**** Text passage

# Chihuahua pee pad training issues.



## Laurence (Jan 16, 2013)

Hi everyone - long time reader first time poster here.

My wife and I recenlty got our beloved long-haired chihuahua puppy "Thunderhawk" last week. My wife has had 2 short haired chihuahuas before, and she housebroke them both to use pee pads as she lived in an NY apartment. She said they accusotmed quickly. However, she did let them sleep in her bed.

We now live in a 17th floor apartment in Milwaukee, and so the pee pads are a must. We do not let Thunderhawk sleep in our bed, instead we bought him a small axercise pen similar to this: 

http://www.lulusoso.com/upload/20120303/Pet_Exercise_Pen.jpg

He has bedding and blankets on one side as well as his food, and a small pee pad on the other side. We place this next to our bed at night and after a few restless nights he seems to be getting used to it. During the day I am with him at home in our apartment and I move this into the living room in case I cannot watch him for some reason.

The main pee pad and toilet area we have set up is in our bathroom, which is visible to us from the couch and the door is always open for Thunderhawk. Every morning we take him and place him on the pad and he usually pees as he has been holding it all night.

However, he has many accidents on the carpet in general. We feed him 3 times a day and half an hour after eating i take him and place him on the pad in the bathroom. I know he has to go as hes been sniffing an circling. However, *he just walks off of the pad repeatedly*. After about half an hour of staying in the bathroom with him, I finally let him out with a view to try again in 5 minutes. He almost immediately pees/poops on the carpet! I pick him up mid toilet with a stern no and take him to the pad, he's usually already finished so he doesn't need to go anymore.

Anyhelp would be greatly appreciated, I know its a long road but im feeling so frustrated with the little guy and its not his fault. Do you think it would be better if his pad was in the main room so he didn't have to go into the bathroom?

Thanks so much,

Laurence (and Thunderhawk)


----------



## ~Lucky Chi Mama~ (Jan 3, 2013)

I'm sorry I can't be of help but I am curious to see what kind of advice you get!


----------



## Quill (Nov 20, 2012)

I know that when Edie was very young, she didn't want to use her ugodog unless it was in the same room I was, because she didn't like venturing too far from where she felt safe. I also know that Edie loved peeing on anything textile, and would repeatedly go on the rug. (So I moved the rug, ha). 

Could be that a combination of the pee pad being far away, and the carpet feeling nice underpaw is leading to your little Thunderhawk's problem. I'd move the pee pad to where you spend most of your time, and be sure to have a huge party every time he gets it right!


----------



## Rach_Honey (Jan 13, 2012)

********
**** Collected data

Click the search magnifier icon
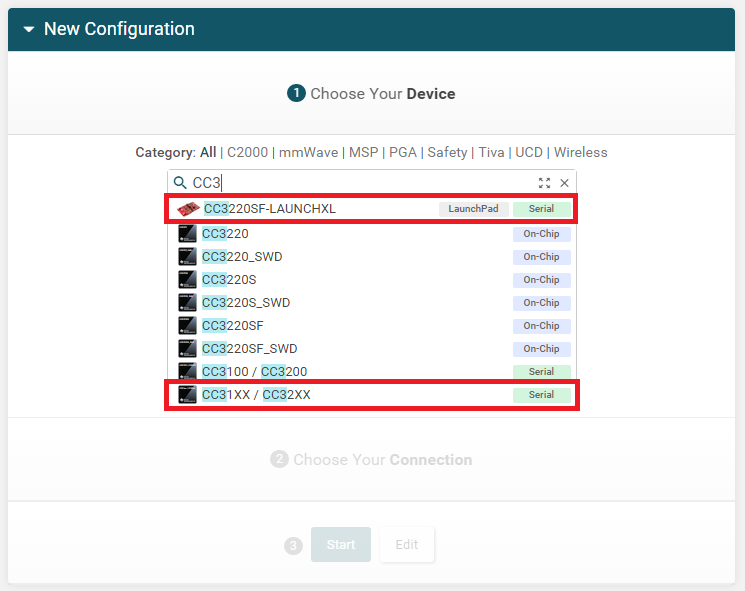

********

## Problems to work on
• a. Print the part of the pee pad training thread that opens with the words containing "Anyhelp would be" and closes with "(Jan 3, 2013)".
• b. Carry on the pee pad training thread from the point at which it stops.
The data has no connection to the pee pad training thread.

## Answers
• a.
Anyhelp would be greatly appreciated, I know its a long road but im feeling so frustrated with the little guy and its not his fault. Do you think it would be better if his pad was in the main room so he didn't have to go into the bathroom?

Thanks so much,

Laurence (and Thunderhawk)


----------



## ~Lucky Chi Mama~ (Jan 3, 2013)

• b.
Hi, welcome to CP  

Congrats on your new puppy, you sound like a conscientious owner and you are doing a lot right 

What kind of pee pads are you using? Some dogs do fine with normal ones, others need different kinds - ones with 'boundaries' if you will, an edge to them - like a pee pad placed in a litter tray? 

When you let him out with a view to trying again soon, where is he? Is he loose on the carpet? You will probably need to crate him (a small crate, just big enough to stand up and turn around in) as dogs tend not to soil their crates, and then take him out after 5 mins, then re-crate if he doesnt go again, rinse and repeat lol. Or tether him to you, and watch him like a hawk, any signs he has to go, straight to the pee pad. Using a phrase 'go potty' etc can help as they associate the word with the action. 

He should get an extra yummy treat specially reserved for using the pee pad - very high value treats (hot dog, cheese) work the best - this gives him an incentive to want to go on the pee pad, not just mess about and circle. 

Dont forget to act like a crazy person when he does use it! Jump up and down, tell him hes wonderful, that hes such a goood boooy! Dogs want to please you - he will think hang on, all i did was pee/poop on this pad and my person is so pleased with me! I will do that more often!

Some dogs do take a lot of time to learn, but learning a phrase helps (as you are telling him what you want him to do) and positive reinforcement (the treats and praise) works wonders!

Good luck


----------



## Laurence (Jan 16, 2013)

Thank you so much, all of you. We are totally on the positive reinforcement scheme, we're just not getting there yet. He's such a clever guy, I have already taught him basic sit, lie down and stay commands using yummy treats, and we praise him no end when he goes on the pad. I always say "go pee pee" in the friendliest tone, he just doesn't like being placed on it, his head goes down like he thinks he's in trouble but we have never punished him for going toilet anywhere. Strange.

I think it may be a mixture of the fact that he's not well (on antibiotics for a poorly tummy that has cleared up recently) and that he's not keen on the tiles floor.

Do you think we should persevere with this area or start again and move the pad into the main room as suggested? He is definitely a thick rug fan, the moment we put the bathroom one back down he slept on it

We are not crating him as he sleeps in his tiny play pen which is small, he has his blankets in there and toys.


----------



## Laurence (Jan 16, 2013)

Just as I wrote the previous post, Thunderhawk went pee pee on the carpet again after being placed on the pad repeatedly because i knew he had to go pee pee. 

I scooped him up mid-pee with a stern 'no' and placed him on the pad again, saying 'go pee pee'. Nothing. He's going to go again on the carpet! I wish he could just go on the pad so I can praise him!


----------



## LittleGemma (Apr 1, 2012)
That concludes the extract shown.